▶ _DIRECTIONS FOR THIS TASK_: Transcribe the records below. Leave nothing out and change nothing.

▶ _DATA TO USE_:
# # #

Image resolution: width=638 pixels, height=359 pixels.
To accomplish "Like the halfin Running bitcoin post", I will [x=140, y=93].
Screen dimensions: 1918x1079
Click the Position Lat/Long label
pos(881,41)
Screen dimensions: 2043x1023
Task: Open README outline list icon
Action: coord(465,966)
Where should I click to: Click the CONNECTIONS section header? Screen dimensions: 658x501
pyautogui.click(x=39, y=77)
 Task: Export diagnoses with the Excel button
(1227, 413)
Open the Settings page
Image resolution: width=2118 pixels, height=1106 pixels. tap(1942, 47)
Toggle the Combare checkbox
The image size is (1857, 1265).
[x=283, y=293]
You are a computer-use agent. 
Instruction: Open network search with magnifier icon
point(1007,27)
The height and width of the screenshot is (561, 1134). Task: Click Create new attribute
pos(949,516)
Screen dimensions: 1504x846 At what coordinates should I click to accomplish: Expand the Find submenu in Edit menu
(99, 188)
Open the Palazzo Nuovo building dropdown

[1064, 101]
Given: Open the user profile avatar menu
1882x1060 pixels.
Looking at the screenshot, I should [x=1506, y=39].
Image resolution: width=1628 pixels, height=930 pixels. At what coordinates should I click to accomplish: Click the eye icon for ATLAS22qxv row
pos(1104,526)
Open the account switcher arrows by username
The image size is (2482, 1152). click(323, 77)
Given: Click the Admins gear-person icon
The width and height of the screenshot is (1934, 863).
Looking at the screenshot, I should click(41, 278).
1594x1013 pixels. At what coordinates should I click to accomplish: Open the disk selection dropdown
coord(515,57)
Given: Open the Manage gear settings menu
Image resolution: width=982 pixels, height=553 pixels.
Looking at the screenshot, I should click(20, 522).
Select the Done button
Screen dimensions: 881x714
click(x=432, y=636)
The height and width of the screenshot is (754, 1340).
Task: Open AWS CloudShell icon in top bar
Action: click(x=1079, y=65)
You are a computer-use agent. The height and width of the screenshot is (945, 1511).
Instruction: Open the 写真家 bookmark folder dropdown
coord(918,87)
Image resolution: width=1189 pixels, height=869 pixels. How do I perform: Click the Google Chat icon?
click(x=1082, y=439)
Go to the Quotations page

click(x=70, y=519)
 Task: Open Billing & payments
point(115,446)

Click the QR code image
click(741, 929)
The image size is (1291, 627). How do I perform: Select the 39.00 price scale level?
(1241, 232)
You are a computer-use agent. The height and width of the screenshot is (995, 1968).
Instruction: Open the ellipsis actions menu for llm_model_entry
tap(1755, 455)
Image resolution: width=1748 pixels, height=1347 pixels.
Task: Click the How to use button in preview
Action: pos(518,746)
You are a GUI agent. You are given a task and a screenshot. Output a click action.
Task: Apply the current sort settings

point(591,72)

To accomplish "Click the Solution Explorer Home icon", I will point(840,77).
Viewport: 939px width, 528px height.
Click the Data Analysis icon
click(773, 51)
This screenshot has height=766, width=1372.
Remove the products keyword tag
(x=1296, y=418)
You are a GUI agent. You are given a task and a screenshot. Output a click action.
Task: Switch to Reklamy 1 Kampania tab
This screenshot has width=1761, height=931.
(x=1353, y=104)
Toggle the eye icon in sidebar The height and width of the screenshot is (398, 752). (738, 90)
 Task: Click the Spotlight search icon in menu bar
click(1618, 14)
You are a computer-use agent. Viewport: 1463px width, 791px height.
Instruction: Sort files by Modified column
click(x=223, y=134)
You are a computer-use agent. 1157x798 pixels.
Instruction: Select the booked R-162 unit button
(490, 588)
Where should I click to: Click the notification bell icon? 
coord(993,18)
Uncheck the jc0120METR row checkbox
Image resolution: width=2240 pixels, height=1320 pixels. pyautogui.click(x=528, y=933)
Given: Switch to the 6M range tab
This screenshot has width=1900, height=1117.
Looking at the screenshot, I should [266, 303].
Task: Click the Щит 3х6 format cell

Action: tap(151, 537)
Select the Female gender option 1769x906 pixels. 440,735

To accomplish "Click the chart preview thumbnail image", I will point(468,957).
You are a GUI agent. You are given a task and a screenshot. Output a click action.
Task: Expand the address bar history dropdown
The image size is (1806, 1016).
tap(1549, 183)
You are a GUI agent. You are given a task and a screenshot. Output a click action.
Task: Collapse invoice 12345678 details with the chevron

# # #

▶ _EXPECTED OUTPUT_:
Image resolution: width=638 pixels, height=359 pixels.
To accomplish "Like the halfin Running bitcoin post", I will [x=140, y=93].
Screen dimensions: 1918x1079
Click the Position Lat/Long label
pos(881,41)
Screen dimensions: 2043x1023
Task: Open README outline list icon
Action: coord(465,966)
Where should I click to: Click the CONNECTIONS section header? Screen dimensions: 658x501
pyautogui.click(x=39, y=77)
 Task: Export diagnoses with the Excel button
(1227, 413)
Open the Settings page
Image resolution: width=2118 pixels, height=1106 pixels. tap(1942, 47)
Toggle the Combare checkbox
The image size is (1857, 1265).
[x=283, y=293]
You are a computer-use agent. 
Instruction: Open network search with magnifier icon
point(1007,27)
The height and width of the screenshot is (561, 1134). Task: Click Create new attribute
pos(949,516)
Screen dimensions: 1504x846 At what coordinates should I click to accomplish: Expand the Find submenu in Edit menu
(99, 188)
Open the Palazzo Nuovo building dropdown

[1064, 101]
Given: Open the user profile avatar menu
1882x1060 pixels.
Looking at the screenshot, I should [x=1506, y=39].
Image resolution: width=1628 pixels, height=930 pixels. At what coordinates should I click to accomplish: Click the eye icon for ATLAS22qxv row
pos(1104,526)
Open the account switcher arrows by username
The image size is (2482, 1152). click(323, 77)
Given: Click the Admins gear-person icon
The width and height of the screenshot is (1934, 863).
Looking at the screenshot, I should click(41, 278).
1594x1013 pixels. At what coordinates should I click to accomplish: Open the disk selection dropdown
coord(515,57)
Given: Open the Manage gear settings menu
Image resolution: width=982 pixels, height=553 pixels.
Looking at the screenshot, I should click(20, 522).
Select the Done button
Screen dimensions: 881x714
click(x=432, y=636)
The height and width of the screenshot is (754, 1340).
Task: Open AWS CloudShell icon in top bar
Action: click(x=1079, y=65)
You are a computer-use agent. The height and width of the screenshot is (945, 1511).
Instruction: Open the 写真家 bookmark folder dropdown
coord(918,87)
Image resolution: width=1189 pixels, height=869 pixels. How do I perform: Click the Google Chat icon?
click(x=1082, y=439)
Go to the Quotations page

click(x=70, y=519)
 Task: Open Billing & payments
point(115,446)

Click the QR code image
click(741, 929)
The image size is (1291, 627). How do I perform: Select the 39.00 price scale level?
(1241, 232)
You are a computer-use agent. The height and width of the screenshot is (995, 1968).
Instruction: Open the ellipsis actions menu for llm_model_entry
tap(1755, 455)
Image resolution: width=1748 pixels, height=1347 pixels.
Task: Click the How to use button in preview
Action: pos(518,746)
You are a GUI agent. You are given a task and a screenshot. Output a click action.
Task: Apply the current sort settings

point(591,72)

To accomplish "Click the Solution Explorer Home icon", I will point(840,77).
Viewport: 939px width, 528px height.
Click the Data Analysis icon
click(773, 51)
This screenshot has height=766, width=1372.
Remove the products keyword tag
(x=1296, y=418)
You are a GUI agent. You are given a task and a screenshot. Output a click action.
Task: Switch to Reklamy 1 Kampania tab
This screenshot has width=1761, height=931.
(x=1353, y=104)
Toggle the eye icon in sidebar The height and width of the screenshot is (398, 752). (738, 90)
 Task: Click the Spotlight search icon in menu bar
click(1618, 14)
You are a computer-use agent. Viewport: 1463px width, 791px height.
Instruction: Sort files by Modified column
click(x=223, y=134)
You are a computer-use agent. 1157x798 pixels.
Instruction: Select the booked R-162 unit button
(490, 588)
Where should I click to: Click the notification bell icon? 
coord(993,18)
Uncheck the jc0120METR row checkbox
Image resolution: width=2240 pixels, height=1320 pixels. pyautogui.click(x=528, y=933)
Given: Switch to the 6M range tab
This screenshot has width=1900, height=1117.
Looking at the screenshot, I should [266, 303].
Task: Click the Щит 3х6 format cell

Action: tap(151, 537)
Select the Female gender option 1769x906 pixels. 440,735

To accomplish "Click the chart preview thumbnail image", I will point(468,957).
You are a GUI agent. You are given a task and a screenshot. Output a click action.
Task: Expand the address bar history dropdown
The image size is (1806, 1016).
tap(1549, 183)
You are a GUI agent. You are given a task and a screenshot. Output a click action.
Task: Collapse invoice 12345678 details with the chevron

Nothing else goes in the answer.